[Opening Document extract section]
On April 7, Muhammad Yunus, chief adviser of Bangladesh, sent Trump an urgent letter. He listed all the ways that his country was trying to comply with Trump’s agenda and asked him to delay tariffs. The note included a curious addition: “We have executed the necessary steps to launch Starlink in Bangladesh.”

Since Starlink launched its first satellites in 2019, the internet provider owned by billionaire Elon Musk has attempted to expand into markets around the world, often facing regulatory red tape in doing so. But with Musk playing a high-profile role in Trump’s White House from January through May, Yunus and other leaders seemed to recognize that accommodating Starlink could be one means of appeasing the new administration.

The same day Yunus sent his letter, Starlink applied for a license with the Bangladesh Telecommunication Regulatory Commission. Three weeks after Yunus’ letter to Trump, the BTRC approved Starlink’s application. The service launched in Bangladesh the following month.
[Closing Document extract section]
[Opening Given records section]
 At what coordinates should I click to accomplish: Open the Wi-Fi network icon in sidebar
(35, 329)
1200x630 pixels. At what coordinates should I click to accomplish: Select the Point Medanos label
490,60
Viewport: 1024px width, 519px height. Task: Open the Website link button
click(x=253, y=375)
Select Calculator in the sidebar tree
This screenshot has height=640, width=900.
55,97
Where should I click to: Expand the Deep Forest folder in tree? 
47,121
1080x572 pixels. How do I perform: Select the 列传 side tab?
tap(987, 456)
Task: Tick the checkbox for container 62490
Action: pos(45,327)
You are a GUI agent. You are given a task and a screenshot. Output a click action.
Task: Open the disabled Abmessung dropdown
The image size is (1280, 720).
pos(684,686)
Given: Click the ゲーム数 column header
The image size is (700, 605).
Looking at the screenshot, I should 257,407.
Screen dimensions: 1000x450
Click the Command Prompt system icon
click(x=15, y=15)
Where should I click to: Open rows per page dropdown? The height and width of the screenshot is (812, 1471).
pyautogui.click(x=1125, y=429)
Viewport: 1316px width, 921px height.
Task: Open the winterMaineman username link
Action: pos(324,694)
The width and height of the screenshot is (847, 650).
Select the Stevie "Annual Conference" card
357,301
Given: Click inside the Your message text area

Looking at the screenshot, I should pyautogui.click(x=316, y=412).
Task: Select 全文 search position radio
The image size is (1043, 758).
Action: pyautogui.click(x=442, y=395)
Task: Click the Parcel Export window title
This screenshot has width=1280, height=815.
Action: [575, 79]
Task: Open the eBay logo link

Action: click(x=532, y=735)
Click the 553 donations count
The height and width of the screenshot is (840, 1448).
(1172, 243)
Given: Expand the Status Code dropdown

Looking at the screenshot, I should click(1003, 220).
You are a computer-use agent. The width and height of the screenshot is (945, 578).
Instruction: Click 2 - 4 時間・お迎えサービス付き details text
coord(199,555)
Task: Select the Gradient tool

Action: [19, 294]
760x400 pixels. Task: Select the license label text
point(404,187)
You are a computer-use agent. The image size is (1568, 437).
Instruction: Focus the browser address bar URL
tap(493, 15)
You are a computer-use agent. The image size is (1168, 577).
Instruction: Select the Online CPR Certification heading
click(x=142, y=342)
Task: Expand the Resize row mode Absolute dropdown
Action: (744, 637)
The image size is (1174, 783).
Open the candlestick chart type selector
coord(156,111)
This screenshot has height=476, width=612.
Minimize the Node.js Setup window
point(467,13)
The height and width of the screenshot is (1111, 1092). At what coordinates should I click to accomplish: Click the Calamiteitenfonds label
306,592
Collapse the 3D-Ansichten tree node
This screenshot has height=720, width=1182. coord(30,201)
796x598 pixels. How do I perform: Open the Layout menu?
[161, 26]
[Closing Given records section]
**Problem description:**
Retype the passage about Starlink's launch in Bangladesh from "Since Starlink launched" through "the following month.", keeping every word and mark the same.

**Answer section:**
Since Starlink launched its first satellites in 2019, the internet provider owned by billionaire Elon Musk has attempted to expand into markets around the world, often facing regulatory red tape in doing so. But with Musk playing a high-profile role in Trump’s White House from January through May, Yunus and other leaders seemed to recognize that accommodating Starlink could be one means of appeasing the new administration.

The same day Yunus sent his letter, Starlink applied for a license with the Bangladesh Telecommunication Regulatory Commission. Three weeks after Yunus’ letter to Trump, the BTRC approved Starlink’s application. The service launched in Bangladesh the following month.